The Cretaceous sedimentation along the NE Dinarides margin was associated with subduction and collision of the Neotethys Ocean located between continental units of Adria and Europe (i.e., the Sava subduction system). In this region, we have performed a coupled kinematic and sedimentological study in order to understand the main controlling mechanism of deposition in basins situated above the Sava subduction zone.

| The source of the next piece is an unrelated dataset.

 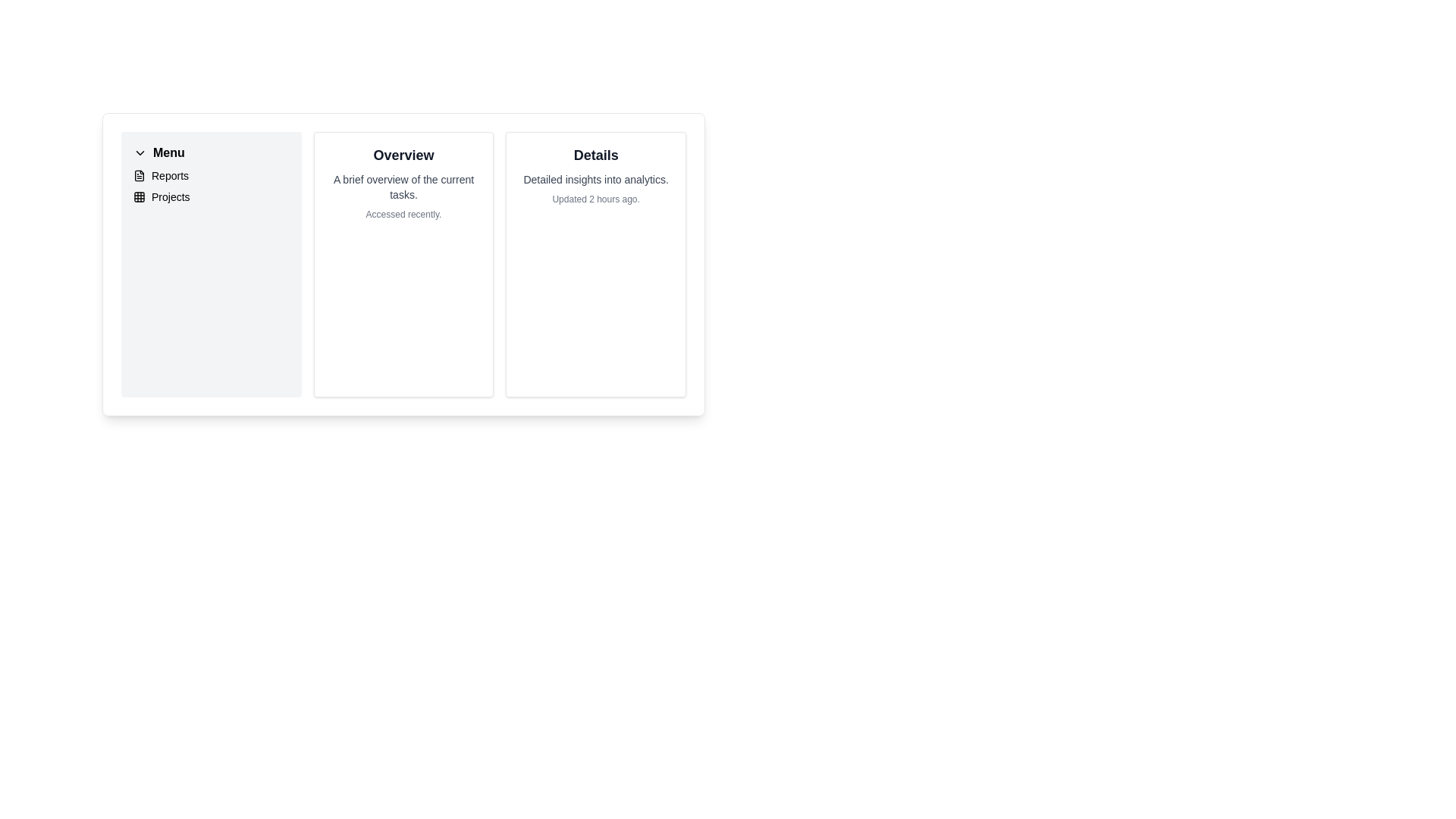 What do you see at coordinates (403, 155) in the screenshot?
I see `the title text label that serves as a section overview, located at the top of the middle-aligned card` at bounding box center [403, 155].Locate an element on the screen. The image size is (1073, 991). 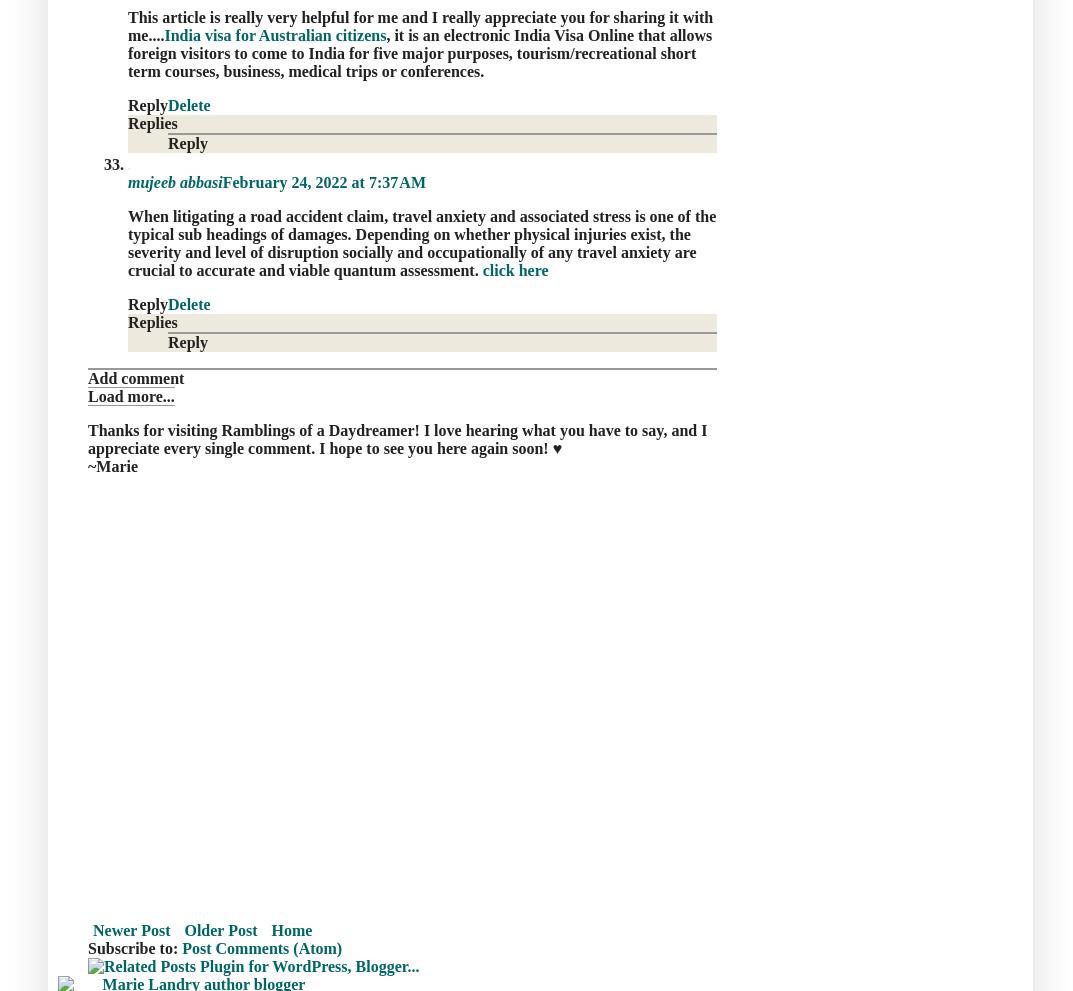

The Cretaceous sedimentation on the upper plate of the Sava subduction system took place in a fore-arc basin developed in frontal parts of the active European continental margin. The sedimentary facies indicate three cycles of deposition during Early Cretaceous–Cenomanian, Turonian–Santonian, and Campanian-Maastrichtian. Lower Cretaceous–Cenomanian deposition was associated with regional contraction and characterized by the clastic-carbonatic cyclic shelf and slope deposits (i.e., the “para-flysch”). The European fore-arc “para-flysch” sequences, deposited during Berriasian–Aptian times, presently outcrop in the Gledićke Mts and Rudnik area in central Serbia. Following the Albian–Cenomanian regression that created regional unconformity across the entire fore-arc domain, Turonian–Santonian extension resulted in subsidence and syn-depositional bimodal magmatism. Fore-arc syn-subductional extension was triggered by retreating and steepening of the subducting Neotethys lithosphere. The final Campanian–Maastrichtian regression was initiated by large-scale shortening during the onset of Adria-Europe collision.

Unlike the European fore-arc domain, the Cretaceous sedimentation over the passive continental margin of the Dinarides was exclusively controlled by continuous shortening and overall transgression over the subducting Adria plate. Deposition starts with transgressive Albian–Cenomanian coarse-clastics and gradually deepens into the clastic-carbonatic shelf deposits. Rapid subsidence since the late Turonian resulted in deposition of slope carbonates followed by the deep pelagic sedimentation of Coniacian to Campanian–Maastrichtian limestones with cherts (i.e., the Struganik facies). The onset of deposition in the Sava subduction trench, as well as the accelerated subsidence in the entire lower Adria plate domain was coeval with Turonian–Coniacian switch to syn-subductional extension in the European fore-arc basin. The trench sedimentation starts with Turonian distal mudstones overlain by Coniacian–Maastrichtian clastic-carbonatic turbidites, as observed in the Rudnik Formation in Central Serbia. The westward expansion and migration of trench deposition towards the lower Adria plate culminated with Middle Campanian–Late Maastrichtian deposition of siliciclastic trench turbidites observed in the Ljig Formation.

The onset of the latest Cretaceous–Paleogene Adria-Europe continental collision resulted in large-scale W-wards thrusting that inverted the Cretaceous basins along NE Dinarides margin and emplaced sedimentary infill and basement of the European fore-arc over the Sava trench turbidites. The continued continental collision led to the propagation of thrusting during Eocene, which was characterized by formation of the large offset out-of-sequence thrusts. The eduction that followed break-off of the Neotethys slab beneath the Dinarides triggered Oligocene–Miocene extension which reactivated the inherited thrust contacts as extensional detachments along the entire Dinarides margin. The extension exhumed the lower Adria plate and additionally fragmented and deformed the former Cretaceous basins. The rates of extensional exhumation are decreasing to the NE, from the Dinarides margin towards the Carpathians.